Project Summary-Abstract
Renal cell carcinomas (RCC) are among the 10 most common cancer types in man (6th) and woman (8th)
worldwide. Most RCC are clear cell carcinomas (>80%) that represent an atypical cancer type in many ways
including the intrinsic resistance to many chemotherapeutics, sensitivity to anti-neoangiogenesis, and sensitivity
to immune checkpoint inhibitors but with very low mutational burden. The treatment landscape of RCC has been
changing rapidly in the last couple of years but still with very low complete response rate even with the most
updated treatment regimens. Those “atypical” features of RCC prompted us to perform a comprehensive single
cell RNA sequencing for human ccRCCs and paired bloods.
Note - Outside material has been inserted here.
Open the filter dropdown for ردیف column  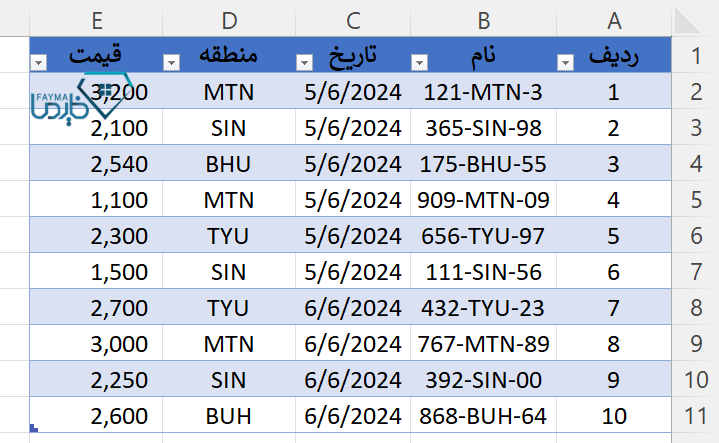click(565, 62)
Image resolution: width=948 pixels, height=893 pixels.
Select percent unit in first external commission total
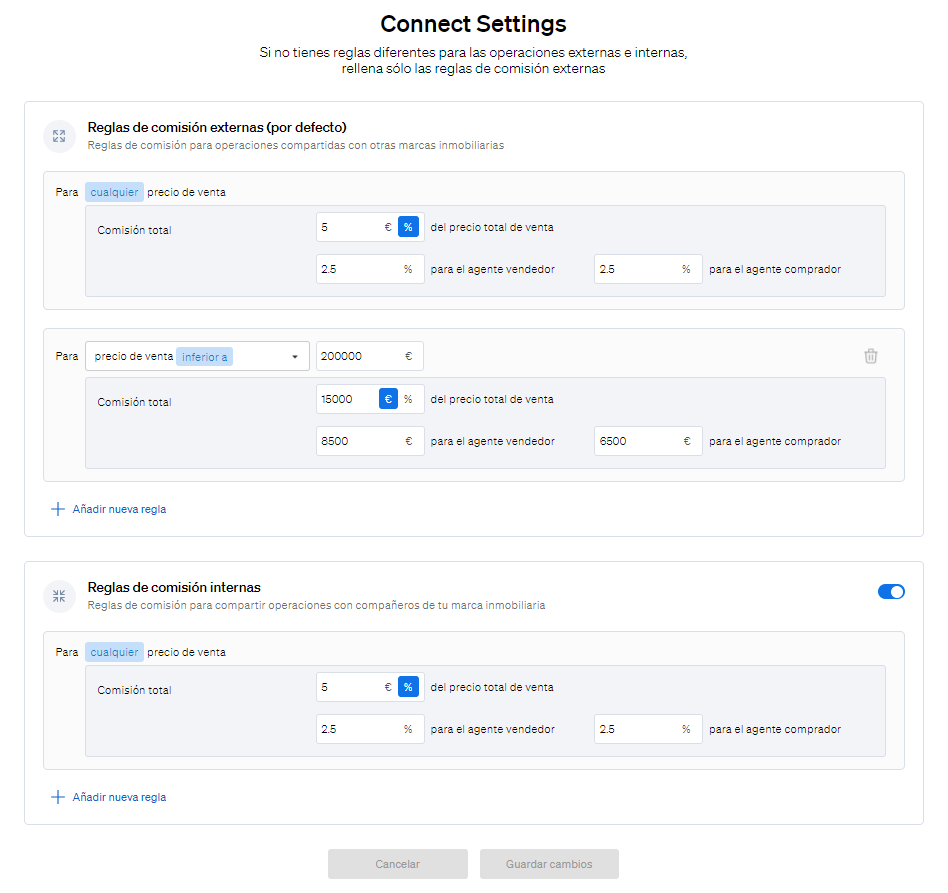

We found that tumor induced Tregs are highly
suppressive to effector T cells and could be the major immune cells conferring the immune suppressive tumor
microenvironment (TME). These TI-Tregs have the typical signs of cellular senescence, including the expression
of p16, p21, BCL-XL, senescence-associated secretory phenotype (SASP), and the activation of ß-galactosidase
(ß-Gal). The group recently reported the development of the first-in-class BCL-XL degraders, i.e. the Proteolysis
Targeting Chimeras (PROTACs, referred to as BCL-XL-Ps). DT2216, a lead BCL-XL-P, targets BCL-XL to the
von Hippel-Lindau (VHL) E3 ligase; and PZ15227 targets BCL-XL to the cereblon (CRBN) E3 ligase for
ubiquitination and subsequent degradation by the proteasome. We have found these two senolytics are very
effective in eliminating TI-Tregs and activate anti-tumor immunity in our recent publication. Based on these novel
findings, we hypothesize that aging- and cancer-associated cellular senescence – including senescence from
immune cells – is critical in RCC pathogenesis and cancer progression via modulating the tumor immune
microenvironment. Understanding these fundamental questions is important for rational design of therapeutic
regimens towards to RCC that remains an urgent and unmet clinical need. Specific Aim 1 is to establish the
mechanistic connection between cellular senescence – in particular Treg senescence – and RCC with special
focus on the modulation of tumor immune microenvironment. Aim 2 is to determine the therapeutic efficacy of
senolytic depletion of TI-Tregs and common therapeutics in RCC. The team has expertise in clinical renal cancer,
cellular senescence, in particular the senolytic drug development and senescence tracing, cancer models and
cancer immunology. We will establish the role of tumor infiltrating Tregs in immune modulation within the tumor
microenvironment and determine the efficacy of targeting senescent Tregs in RCC cancer therapy, by combining
with anti-neoangiogenesis drugs or immune checkpoint inhibitors.